Problem to work on => Rewrite every one of the entries below, swapping "download members icon" for "export members button" and leaving everything else unchanged.

Data shown =>
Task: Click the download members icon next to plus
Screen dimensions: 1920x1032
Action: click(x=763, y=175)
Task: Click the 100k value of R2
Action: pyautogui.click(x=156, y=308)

Task solution =>
Task: Click the export members button next to plus
Screen dimensions: 1920x1032
Action: click(x=763, y=175)
Task: Click the 100k value of R2
Action: pyautogui.click(x=156, y=308)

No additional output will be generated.